Dua tahun berlalu begitu saja, dua tahun... terasa sangat sia-sia ketika kau tidak berada di sampingku. Dan kini aku kembali, dengan toga sebagai tanda kelulusanku beberapa waktu lalu.
Dua tahun belakangan ini, aku sudah tidak pernah lagi mengunjungi tempat ini secara rutin. Karena kesibukanku mengurus skripsi dan tugas akhir yang tanpa sadar menjadi sekat tak terpandang oleh kedua mata, pada akhirnya aku harus mengabaikan dia yang hingga detik ini tak kunjung tiba. Padahal, setiap minggu, di hari dan jam yang sama, kami selalu saling bertukar senyum kemudian menceritakan segala keluh kesah kami masing-masing.
Sudah hampir jam lima sore, senjapun sudah memberi sirine bahwa ia akan segera menyudahi tugasnya hari ini. Pantulan sinar cahaya mentari yang menerobos pada celah dedaunan itu secara tidak langsung menyorot langsung pada tubuhku yang masih setia duduk memandangi jalanan aspal yang sepi dari lalu lalang kendaraan.
Halte bus di daerah pedesaan seperti ini memang tak banyak, karena transportasi umum di tempat inipun sangat minim, dengan periode satu jam sekali, bus akan selalu muncul menaik-turunkan penumpang dari satu desa menuju desa lain dengan jarak yang mencapai delapan hingga sepuluh kilometer jauhnya.
Letak halte ini sedikit jauh dari pedesaan dimana aku tinggal. Pemandangan yang bisa kutemukan selain hanya aspal jalanan adalah, barisan pepohonan yang berjajar saja. Entah sudah berapa kali hembusan napas berat ini terciptakan, berkali-kali memandangi jam tangan yang kini sudah melewati lima menit dari pukul lima sore.
Sepertinya aku harus menunggu hingga satu jam kedepan.
Tik... tik...
"Ah?" Kedua mataku menatap pada langit yang kini menurunkan rintikan air hujan yang tipis kemudian tidak menunggu waktu lama untuk langit merubahnya menjadi deras. Satu tanganku terjulur, mencoba mewadahi air tersebut dengan telapak tangan, sebagian air yang tak terbendung bergerak turun mengenai lengan hingga terserap oleh baju toga yang masih aku kenakan.

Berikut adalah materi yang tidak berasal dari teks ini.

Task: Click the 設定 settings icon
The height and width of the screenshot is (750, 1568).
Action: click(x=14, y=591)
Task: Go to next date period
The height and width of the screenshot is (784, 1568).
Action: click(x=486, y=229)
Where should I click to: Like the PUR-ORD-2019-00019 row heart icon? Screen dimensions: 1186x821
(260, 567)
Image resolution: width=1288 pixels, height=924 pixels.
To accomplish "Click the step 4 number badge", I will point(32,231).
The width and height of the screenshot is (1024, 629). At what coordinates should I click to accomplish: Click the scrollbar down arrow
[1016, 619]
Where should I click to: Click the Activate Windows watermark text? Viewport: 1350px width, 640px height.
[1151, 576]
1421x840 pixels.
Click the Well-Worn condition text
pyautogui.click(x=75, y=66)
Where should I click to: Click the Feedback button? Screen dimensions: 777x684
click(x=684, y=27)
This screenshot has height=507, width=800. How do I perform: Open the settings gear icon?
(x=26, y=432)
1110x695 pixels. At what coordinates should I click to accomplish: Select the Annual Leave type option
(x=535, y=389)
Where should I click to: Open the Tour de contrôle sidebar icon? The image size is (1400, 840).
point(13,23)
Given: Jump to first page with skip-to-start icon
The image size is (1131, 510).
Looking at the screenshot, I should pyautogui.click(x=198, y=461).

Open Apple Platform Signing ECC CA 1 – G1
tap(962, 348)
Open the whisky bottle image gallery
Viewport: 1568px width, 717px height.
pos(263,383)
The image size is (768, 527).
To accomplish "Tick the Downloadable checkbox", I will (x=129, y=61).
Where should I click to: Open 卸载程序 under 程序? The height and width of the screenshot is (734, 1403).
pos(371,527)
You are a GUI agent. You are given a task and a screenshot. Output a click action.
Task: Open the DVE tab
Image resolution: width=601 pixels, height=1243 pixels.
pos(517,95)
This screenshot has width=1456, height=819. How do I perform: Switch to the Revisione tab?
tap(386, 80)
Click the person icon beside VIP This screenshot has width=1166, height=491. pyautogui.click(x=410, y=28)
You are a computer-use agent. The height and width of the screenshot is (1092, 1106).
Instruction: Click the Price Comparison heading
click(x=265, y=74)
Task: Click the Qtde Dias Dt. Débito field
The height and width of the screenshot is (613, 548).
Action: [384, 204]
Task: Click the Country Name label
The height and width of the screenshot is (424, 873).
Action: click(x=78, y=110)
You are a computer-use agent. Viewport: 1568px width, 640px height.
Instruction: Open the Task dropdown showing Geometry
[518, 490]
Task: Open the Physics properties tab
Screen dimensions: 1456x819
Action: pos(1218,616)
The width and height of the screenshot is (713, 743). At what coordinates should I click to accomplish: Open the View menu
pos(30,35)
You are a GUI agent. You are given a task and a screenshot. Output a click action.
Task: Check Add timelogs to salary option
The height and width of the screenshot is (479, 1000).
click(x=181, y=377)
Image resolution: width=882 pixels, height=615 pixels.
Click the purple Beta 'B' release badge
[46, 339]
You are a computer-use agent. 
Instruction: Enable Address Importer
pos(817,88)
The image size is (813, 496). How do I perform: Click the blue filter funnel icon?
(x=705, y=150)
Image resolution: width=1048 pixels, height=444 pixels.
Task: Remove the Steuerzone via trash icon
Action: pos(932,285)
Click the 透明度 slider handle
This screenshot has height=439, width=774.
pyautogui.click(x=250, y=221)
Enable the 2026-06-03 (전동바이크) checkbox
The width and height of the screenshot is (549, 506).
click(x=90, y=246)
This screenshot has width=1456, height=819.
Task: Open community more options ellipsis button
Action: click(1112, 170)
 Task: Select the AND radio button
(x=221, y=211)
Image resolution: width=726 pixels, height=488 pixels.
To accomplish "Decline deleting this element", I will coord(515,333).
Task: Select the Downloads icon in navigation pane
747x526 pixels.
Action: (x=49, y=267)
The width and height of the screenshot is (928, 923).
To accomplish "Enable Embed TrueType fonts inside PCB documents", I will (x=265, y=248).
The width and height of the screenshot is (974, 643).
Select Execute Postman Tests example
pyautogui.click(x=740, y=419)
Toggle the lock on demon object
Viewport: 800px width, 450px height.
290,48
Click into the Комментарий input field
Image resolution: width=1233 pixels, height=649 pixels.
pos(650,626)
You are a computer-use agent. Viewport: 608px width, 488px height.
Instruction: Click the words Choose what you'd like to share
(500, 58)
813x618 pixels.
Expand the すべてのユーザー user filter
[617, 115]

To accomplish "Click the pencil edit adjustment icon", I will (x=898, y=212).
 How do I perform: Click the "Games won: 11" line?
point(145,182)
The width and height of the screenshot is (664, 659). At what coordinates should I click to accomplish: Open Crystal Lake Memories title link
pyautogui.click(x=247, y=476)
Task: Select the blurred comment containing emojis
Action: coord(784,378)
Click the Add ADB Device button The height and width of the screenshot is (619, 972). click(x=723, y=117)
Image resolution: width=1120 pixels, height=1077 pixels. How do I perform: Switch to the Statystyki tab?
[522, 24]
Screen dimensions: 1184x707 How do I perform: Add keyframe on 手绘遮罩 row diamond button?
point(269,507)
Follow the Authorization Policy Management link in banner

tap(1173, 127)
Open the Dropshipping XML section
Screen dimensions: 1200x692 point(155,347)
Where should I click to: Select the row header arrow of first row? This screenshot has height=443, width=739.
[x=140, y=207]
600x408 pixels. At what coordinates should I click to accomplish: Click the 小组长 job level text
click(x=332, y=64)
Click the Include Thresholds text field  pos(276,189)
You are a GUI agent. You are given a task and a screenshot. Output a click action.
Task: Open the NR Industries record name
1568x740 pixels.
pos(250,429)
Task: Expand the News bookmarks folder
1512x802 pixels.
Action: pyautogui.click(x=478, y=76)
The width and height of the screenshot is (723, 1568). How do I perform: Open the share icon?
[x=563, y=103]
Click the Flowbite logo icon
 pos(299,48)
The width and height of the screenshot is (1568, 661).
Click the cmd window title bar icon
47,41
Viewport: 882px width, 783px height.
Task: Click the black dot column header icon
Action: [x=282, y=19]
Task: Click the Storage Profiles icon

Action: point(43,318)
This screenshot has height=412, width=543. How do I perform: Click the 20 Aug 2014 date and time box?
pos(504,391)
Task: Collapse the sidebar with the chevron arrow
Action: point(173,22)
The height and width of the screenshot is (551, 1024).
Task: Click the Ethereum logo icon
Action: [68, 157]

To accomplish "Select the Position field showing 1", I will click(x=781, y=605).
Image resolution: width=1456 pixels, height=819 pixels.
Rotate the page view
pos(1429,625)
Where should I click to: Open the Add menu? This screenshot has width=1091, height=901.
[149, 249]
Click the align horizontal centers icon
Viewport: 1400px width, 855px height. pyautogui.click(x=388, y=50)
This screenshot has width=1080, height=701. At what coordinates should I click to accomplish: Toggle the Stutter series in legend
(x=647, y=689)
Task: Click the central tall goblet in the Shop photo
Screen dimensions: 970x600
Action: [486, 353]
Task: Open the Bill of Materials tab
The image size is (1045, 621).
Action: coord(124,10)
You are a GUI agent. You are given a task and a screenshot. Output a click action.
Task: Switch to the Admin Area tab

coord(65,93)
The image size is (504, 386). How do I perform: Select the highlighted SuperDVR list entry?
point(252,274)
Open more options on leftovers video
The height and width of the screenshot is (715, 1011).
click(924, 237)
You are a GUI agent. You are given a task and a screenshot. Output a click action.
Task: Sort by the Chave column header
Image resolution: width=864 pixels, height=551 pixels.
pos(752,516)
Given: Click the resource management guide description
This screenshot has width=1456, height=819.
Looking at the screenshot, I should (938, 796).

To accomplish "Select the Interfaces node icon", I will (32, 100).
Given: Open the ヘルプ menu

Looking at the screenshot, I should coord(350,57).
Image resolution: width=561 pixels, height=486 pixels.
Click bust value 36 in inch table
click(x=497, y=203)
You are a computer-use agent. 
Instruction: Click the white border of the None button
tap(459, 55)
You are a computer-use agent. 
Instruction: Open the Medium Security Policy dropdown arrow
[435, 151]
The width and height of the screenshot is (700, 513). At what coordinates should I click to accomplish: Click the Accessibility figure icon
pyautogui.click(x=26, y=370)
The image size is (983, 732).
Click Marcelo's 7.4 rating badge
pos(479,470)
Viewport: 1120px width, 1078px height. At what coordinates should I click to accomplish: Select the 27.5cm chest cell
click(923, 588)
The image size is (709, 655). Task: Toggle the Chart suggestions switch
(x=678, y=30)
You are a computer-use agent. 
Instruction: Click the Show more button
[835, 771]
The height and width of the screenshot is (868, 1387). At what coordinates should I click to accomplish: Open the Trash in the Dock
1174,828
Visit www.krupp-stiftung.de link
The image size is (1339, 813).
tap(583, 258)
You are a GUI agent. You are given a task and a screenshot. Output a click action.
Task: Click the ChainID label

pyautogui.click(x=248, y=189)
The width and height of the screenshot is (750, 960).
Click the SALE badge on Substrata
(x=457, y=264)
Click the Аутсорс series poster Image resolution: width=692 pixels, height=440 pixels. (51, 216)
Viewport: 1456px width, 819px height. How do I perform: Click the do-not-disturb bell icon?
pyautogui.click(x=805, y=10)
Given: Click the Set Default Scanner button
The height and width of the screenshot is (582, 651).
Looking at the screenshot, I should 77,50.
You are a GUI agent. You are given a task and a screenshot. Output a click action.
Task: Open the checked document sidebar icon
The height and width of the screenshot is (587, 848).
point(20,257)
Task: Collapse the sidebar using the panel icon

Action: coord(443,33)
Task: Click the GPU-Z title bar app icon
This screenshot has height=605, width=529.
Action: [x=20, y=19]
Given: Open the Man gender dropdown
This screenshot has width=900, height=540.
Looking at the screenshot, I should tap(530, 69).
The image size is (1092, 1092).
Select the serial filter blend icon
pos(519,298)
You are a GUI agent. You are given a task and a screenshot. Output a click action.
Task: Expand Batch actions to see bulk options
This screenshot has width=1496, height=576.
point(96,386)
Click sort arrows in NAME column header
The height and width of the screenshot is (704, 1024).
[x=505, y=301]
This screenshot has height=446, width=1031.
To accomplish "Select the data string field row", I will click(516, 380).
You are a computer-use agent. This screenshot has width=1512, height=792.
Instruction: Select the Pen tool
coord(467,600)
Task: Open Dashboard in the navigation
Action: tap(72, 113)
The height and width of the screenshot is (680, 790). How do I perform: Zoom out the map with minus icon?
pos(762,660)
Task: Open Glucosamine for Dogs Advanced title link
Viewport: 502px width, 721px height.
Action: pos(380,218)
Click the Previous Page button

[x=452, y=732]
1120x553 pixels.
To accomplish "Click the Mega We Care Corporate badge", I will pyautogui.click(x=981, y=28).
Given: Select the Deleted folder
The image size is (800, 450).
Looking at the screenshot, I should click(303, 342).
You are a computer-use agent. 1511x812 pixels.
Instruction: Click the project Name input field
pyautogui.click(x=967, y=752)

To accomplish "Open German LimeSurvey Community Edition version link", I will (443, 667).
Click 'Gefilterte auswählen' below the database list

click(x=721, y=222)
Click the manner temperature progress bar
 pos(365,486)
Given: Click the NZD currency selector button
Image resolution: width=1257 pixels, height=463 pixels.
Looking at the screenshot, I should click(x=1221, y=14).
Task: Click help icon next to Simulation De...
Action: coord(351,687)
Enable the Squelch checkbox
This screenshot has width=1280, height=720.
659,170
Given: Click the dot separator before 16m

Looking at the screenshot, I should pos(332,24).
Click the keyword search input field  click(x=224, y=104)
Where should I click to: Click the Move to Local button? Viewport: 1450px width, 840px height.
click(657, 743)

Jenuh? Membosankan. Menunggu adalah sesuatu yang tidak pernah menjadi hal yang kusukai, meski aku sadar, aku telah membuat seseorang menunggu selama dua tahun belakangan ini. Pesan singkat yang aku kirimkan saja tak terbalas barang satu katapun disana. Lalu untuk apa aku menunggu? Berharap ia akan datang lalu mengucapkan selamat? Bukankah seharusnya aku yang menemuinya? Ia mungkin berharap diriku datang untuk mengucapkan kata maaf terlebih dulu.
Lalu detik ini, siapa yang sedang kau tunggu?
"Hmm~ Hmm~ Moshi kimi ga kokoro no michi ni mayotte mo, ai no basho ga wakaru you ni tatteiru..."
Tidak ada yang bisa kulakukan selain menggumamkan lagu yang menjadi lagu favoritku bersamanya. Lagu yang sering kami nyanyikan setiap kali langkah kedua kaki kami mengantarkan tubuh ini kembali menuju halte bus yang sama, halte bus yang sedang aku singgahi sekarang, sambil saling menggenggam erat tangan, ah... aku masih sangat bisa mengecap bagaimana rasa bahagia saat itu menepis jarak puluhan kilometer untuk bisa bertemu.
Tidak ada pilihan lagi selain menunggu hujan reda, aku tidak membawa payung, hujan begitu derasnya menahan tubuhku untuk menerobos jalanan yang kini sudah tergenang air. Perut yang mendadak meronta karena jadwal makan siangku harus tertunda oleh perjalanan yang tidaklah singkat, membuatku kini hanya bisa meringis sambil mengusap kedua lengan karena hawa dingin yang merasuk.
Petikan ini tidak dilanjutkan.